Optimizing Dataset Quality for Enhanced Machine Learning Performance

Abstract

With the increase of machine learning applications in our every-day life, high-quality datasets are becoming necessary to train accurate and reliable models. This research delves into the factors that contribute to a high quality dataset and examines how different dataset metrics affect the performance of machine learning models particularly focusing on Graph Neural Networks (GNNs) Tabular Transformers and Large Language Models (LLMs). The metrics, under scrutiny include graph sparsity, missing data cells, modularity and text length. Various datasets are adjusted to assess how these metrics impact model performance.

The results of the experiments reveal that sparse graphs can preserve relational information. However increasing density does not necessarily lead to improved performance due to noise interference. The models demonstrated accuracy and low error rates in the presence of significant missing data indicating their ability to handle incomplete information effectively and generalize well based on imputation strategies and structural design.

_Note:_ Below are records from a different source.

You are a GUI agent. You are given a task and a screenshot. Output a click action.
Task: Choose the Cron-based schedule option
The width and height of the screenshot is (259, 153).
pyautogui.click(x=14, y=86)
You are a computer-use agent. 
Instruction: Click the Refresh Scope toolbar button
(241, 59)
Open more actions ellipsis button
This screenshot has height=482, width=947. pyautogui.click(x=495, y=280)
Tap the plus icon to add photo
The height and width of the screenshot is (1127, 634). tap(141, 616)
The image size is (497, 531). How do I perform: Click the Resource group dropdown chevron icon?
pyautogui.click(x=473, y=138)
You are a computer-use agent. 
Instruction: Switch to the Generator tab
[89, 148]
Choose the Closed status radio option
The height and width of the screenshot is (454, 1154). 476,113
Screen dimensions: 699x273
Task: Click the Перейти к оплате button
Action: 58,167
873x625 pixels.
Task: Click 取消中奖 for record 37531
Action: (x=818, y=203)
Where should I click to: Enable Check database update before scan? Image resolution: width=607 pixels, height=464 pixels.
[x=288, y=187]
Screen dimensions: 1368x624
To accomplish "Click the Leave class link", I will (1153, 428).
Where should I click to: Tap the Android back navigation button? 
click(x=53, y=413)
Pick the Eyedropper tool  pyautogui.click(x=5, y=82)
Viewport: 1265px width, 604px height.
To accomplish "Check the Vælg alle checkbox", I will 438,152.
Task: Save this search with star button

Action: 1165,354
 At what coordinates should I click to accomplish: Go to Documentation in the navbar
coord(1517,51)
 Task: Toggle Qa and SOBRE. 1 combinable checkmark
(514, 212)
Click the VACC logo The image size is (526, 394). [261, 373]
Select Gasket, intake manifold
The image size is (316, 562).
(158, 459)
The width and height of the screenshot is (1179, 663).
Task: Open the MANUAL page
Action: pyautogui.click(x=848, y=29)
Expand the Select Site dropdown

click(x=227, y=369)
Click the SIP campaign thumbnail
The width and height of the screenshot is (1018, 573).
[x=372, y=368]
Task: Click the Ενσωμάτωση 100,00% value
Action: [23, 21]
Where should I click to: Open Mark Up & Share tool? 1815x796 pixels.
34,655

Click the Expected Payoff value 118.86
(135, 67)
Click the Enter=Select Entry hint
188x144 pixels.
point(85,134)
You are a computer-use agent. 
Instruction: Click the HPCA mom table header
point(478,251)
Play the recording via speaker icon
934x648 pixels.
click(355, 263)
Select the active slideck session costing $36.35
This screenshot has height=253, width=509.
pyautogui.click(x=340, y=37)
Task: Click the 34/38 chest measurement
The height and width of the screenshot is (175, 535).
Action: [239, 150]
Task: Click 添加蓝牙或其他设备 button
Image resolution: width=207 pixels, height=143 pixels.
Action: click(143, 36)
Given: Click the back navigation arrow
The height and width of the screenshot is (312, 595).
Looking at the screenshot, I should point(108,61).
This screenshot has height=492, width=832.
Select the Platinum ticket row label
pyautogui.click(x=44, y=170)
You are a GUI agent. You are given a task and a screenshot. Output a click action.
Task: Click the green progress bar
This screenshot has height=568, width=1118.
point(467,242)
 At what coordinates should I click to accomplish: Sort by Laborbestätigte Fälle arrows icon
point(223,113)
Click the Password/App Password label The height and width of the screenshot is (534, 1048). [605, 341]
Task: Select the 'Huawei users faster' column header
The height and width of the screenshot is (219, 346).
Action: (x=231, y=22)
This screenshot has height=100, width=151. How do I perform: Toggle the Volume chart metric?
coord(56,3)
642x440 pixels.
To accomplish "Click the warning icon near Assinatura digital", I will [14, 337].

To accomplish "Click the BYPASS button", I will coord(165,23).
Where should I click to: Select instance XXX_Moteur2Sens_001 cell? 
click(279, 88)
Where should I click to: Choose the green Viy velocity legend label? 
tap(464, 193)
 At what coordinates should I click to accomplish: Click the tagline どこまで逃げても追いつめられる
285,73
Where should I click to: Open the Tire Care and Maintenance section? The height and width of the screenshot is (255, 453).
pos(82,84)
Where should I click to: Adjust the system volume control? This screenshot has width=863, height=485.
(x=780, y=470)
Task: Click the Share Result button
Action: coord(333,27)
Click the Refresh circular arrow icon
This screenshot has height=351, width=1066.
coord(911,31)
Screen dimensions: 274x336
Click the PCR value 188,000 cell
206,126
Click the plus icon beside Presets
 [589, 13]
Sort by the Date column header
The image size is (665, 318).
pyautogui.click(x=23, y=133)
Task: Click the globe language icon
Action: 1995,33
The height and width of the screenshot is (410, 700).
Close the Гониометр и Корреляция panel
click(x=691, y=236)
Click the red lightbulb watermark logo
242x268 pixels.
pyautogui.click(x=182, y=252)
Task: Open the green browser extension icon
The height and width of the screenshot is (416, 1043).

Higher modularity was found to aid in capturing patterns. Introduced complexity that could potentially hinder performance. Notably text length emerged as a factor influencing model performance by offering contextual details.

These insights show the significance of considering attributes when designing machine learning models for intricate predictive tasks. Through experimentation and optimization of these metrics we can enhance model resilience and accuracy for applicability, in real world scenarios.